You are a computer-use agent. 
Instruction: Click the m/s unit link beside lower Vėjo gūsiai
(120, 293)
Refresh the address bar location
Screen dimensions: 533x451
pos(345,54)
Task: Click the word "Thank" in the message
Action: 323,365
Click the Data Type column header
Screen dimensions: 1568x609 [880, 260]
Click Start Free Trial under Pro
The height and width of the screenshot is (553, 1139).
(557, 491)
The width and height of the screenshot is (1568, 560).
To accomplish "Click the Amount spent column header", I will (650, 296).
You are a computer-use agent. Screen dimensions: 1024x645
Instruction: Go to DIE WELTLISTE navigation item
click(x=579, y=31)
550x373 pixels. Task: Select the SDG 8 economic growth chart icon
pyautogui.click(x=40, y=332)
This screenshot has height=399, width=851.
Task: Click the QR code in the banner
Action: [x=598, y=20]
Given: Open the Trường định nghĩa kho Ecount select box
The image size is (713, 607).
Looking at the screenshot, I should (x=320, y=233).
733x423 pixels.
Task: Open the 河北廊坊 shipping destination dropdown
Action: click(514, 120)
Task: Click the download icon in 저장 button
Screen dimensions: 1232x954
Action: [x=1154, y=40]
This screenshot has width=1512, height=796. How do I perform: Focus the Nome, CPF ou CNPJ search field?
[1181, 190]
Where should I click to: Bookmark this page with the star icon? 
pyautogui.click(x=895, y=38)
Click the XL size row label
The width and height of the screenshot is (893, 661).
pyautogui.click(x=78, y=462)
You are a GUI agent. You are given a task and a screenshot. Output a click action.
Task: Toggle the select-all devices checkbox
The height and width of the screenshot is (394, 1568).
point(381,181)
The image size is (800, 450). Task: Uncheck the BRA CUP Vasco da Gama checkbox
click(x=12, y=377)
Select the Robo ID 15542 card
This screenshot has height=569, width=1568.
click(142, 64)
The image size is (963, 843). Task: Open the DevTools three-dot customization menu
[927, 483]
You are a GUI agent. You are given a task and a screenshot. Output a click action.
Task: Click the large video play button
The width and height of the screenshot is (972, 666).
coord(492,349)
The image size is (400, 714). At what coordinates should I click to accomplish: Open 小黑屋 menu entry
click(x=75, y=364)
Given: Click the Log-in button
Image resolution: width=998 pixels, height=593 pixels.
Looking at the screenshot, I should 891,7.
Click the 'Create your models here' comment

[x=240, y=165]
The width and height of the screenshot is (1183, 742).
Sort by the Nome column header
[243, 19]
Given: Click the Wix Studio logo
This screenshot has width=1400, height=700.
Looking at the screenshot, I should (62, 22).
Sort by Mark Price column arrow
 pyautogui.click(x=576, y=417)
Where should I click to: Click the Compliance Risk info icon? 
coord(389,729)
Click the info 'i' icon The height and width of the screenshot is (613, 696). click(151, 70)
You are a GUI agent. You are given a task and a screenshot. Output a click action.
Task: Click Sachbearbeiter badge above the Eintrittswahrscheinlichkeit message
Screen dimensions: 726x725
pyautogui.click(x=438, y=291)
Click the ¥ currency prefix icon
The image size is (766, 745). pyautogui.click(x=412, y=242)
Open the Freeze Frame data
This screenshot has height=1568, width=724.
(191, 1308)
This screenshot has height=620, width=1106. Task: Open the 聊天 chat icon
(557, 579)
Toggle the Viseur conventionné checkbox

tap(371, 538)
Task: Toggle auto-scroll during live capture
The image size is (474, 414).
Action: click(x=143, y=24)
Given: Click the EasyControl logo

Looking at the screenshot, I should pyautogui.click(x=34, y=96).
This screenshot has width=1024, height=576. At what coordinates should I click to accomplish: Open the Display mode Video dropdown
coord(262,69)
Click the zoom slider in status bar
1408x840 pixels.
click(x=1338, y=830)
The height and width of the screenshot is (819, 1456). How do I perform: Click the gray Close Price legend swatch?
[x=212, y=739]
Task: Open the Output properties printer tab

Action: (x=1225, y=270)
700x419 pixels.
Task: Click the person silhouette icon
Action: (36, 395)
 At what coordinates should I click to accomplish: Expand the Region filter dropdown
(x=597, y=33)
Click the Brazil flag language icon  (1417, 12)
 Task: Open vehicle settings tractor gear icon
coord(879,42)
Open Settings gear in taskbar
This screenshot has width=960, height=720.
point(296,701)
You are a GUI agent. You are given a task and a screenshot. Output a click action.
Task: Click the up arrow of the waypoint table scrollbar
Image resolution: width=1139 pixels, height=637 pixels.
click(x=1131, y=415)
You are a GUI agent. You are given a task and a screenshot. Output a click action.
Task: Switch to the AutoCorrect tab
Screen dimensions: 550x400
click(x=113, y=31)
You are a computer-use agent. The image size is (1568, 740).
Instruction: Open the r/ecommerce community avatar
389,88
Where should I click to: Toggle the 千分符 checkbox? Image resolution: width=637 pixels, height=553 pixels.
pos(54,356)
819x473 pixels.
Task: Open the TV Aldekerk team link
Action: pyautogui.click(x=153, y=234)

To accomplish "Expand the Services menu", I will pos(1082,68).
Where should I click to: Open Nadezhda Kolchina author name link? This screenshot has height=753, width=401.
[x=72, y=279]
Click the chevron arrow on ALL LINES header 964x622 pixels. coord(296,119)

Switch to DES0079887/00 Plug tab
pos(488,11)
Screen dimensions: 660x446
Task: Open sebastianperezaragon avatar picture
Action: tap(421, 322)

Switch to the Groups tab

Task requirements.
Could you repeat every record above exactly as it is written?

Response.
You are a computer-use agent. 
Instruction: Click the m/s unit link beside lower Vėjo gūsiai
(120, 293)
Refresh the address bar location
Screen dimensions: 533x451
pos(345,54)
Task: Click the word "Thank" in the message
Action: 323,365
Click the Data Type column header
Screen dimensions: 1568x609 [880, 260]
Click Start Free Trial under Pro
The height and width of the screenshot is (553, 1139).
(557, 491)
The width and height of the screenshot is (1568, 560).
To accomplish "Click the Amount spent column header", I will (650, 296).
You are a computer-use agent. Screen dimensions: 1024x645
Instruction: Go to DIE WELTLISTE navigation item
click(x=579, y=31)
550x373 pixels. Task: Select the SDG 8 economic growth chart icon
pyautogui.click(x=40, y=332)
This screenshot has height=399, width=851.
Task: Click the QR code in the banner
Action: [x=598, y=20]
Given: Open the Trường định nghĩa kho Ecount select box
The image size is (713, 607).
Looking at the screenshot, I should (x=320, y=233).
733x423 pixels.
Task: Open the 河北廊坊 shipping destination dropdown
Action: click(514, 120)
Task: Click the download icon in 저장 button
Screen dimensions: 1232x954
Action: [x=1154, y=40]
This screenshot has width=1512, height=796. How do I perform: Focus the Nome, CPF ou CNPJ search field?
[1181, 190]
Where should I click to: Bookmark this page with the star icon? 
pyautogui.click(x=895, y=38)
Click the XL size row label
The width and height of the screenshot is (893, 661).
pyautogui.click(x=78, y=462)
You are a GUI agent. You are given a task and a screenshot. Output a click action.
Task: Toggle the select-all devices checkbox
The height and width of the screenshot is (394, 1568).
point(381,181)
The image size is (800, 450). Task: Uncheck the BRA CUP Vasco da Gama checkbox
click(x=12, y=377)
Select the Robo ID 15542 card
This screenshot has height=569, width=1568.
click(142, 64)
The image size is (963, 843). Task: Open the DevTools three-dot customization menu
[927, 483]
You are a GUI agent. You are given a task and a screenshot. Output a click action.
Task: Click the large video play button
The width and height of the screenshot is (972, 666).
coord(492,349)
The image size is (400, 714). At what coordinates should I click to accomplish: Open 小黑屋 menu entry
click(x=75, y=364)
Given: Click the Log-in button
Image resolution: width=998 pixels, height=593 pixels.
Looking at the screenshot, I should 891,7.
Click the 'Create your models here' comment

[x=240, y=165]
The width and height of the screenshot is (1183, 742).
Sort by the Nome column header
[243, 19]
Given: Click the Wix Studio logo
This screenshot has width=1400, height=700.
Looking at the screenshot, I should (62, 22).
Sort by Mark Price column arrow
 pyautogui.click(x=576, y=417)
Where should I click to: Click the Compliance Risk info icon? 
coord(389,729)
Click the info 'i' icon The height and width of the screenshot is (613, 696). click(151, 70)
You are a GUI agent. You are given a task and a screenshot. Output a click action.
Task: Click Sachbearbeiter badge above the Eintrittswahrscheinlichkeit message
Screen dimensions: 726x725
pyautogui.click(x=438, y=291)
Click the ¥ currency prefix icon
The image size is (766, 745). pyautogui.click(x=412, y=242)
Open the Freeze Frame data
This screenshot has height=1568, width=724.
(191, 1308)
This screenshot has height=620, width=1106. Task: Open the 聊天 chat icon
(557, 579)
Toggle the Viseur conventionné checkbox

tap(371, 538)
Task: Toggle auto-scroll during live capture
The image size is (474, 414).
Action: click(x=143, y=24)
Given: Click the EasyControl logo

Looking at the screenshot, I should pyautogui.click(x=34, y=96).
This screenshot has width=1024, height=576. At what coordinates should I click to accomplish: Open the Display mode Video dropdown
coord(262,69)
Click the zoom slider in status bar
1408x840 pixels.
click(x=1338, y=830)
The height and width of the screenshot is (819, 1456). How do I perform: Click the gray Close Price legend swatch?
[x=212, y=739]
Task: Open the Output properties printer tab

Action: (x=1225, y=270)
700x419 pixels.
Task: Click the person silhouette icon
Action: (36, 395)
 At what coordinates should I click to accomplish: Expand the Region filter dropdown
(x=597, y=33)
Click the Brazil flag language icon  (1417, 12)
 Task: Open vehicle settings tractor gear icon
coord(879,42)
Open Settings gear in taskbar
This screenshot has width=960, height=720.
point(296,701)
You are a GUI agent. You are given a task and a screenshot. Output a click action.
Task: Click the up arrow of the waypoint table scrollbar
Image resolution: width=1139 pixels, height=637 pixels.
click(x=1131, y=415)
You are a GUI agent. You are given a task and a screenshot. Output a click action.
Task: Switch to the AutoCorrect tab
Screen dimensions: 550x400
click(x=113, y=31)
You are a computer-use agent. The image size is (1568, 740).
Instruction: Open the r/ecommerce community avatar
389,88
Where should I click to: Toggle the 千分符 checkbox? Image resolution: width=637 pixels, height=553 pixels.
pos(54,356)
819x473 pixels.
Task: Open the TV Aldekerk team link
Action: pyautogui.click(x=153, y=234)

To accomplish "Expand the Services menu", I will pos(1082,68).
Where should I click to: Open Nadezhda Kolchina author name link? This screenshot has height=753, width=401.
[x=72, y=279]
Click the chevron arrow on ALL LINES header 964x622 pixels. coord(296,119)

Switch to DES0079887/00 Plug tab
pos(488,11)
Screen dimensions: 660x446
Task: Open sebastianperezaragon avatar picture
Action: tap(421, 322)

Switch to the Groups tab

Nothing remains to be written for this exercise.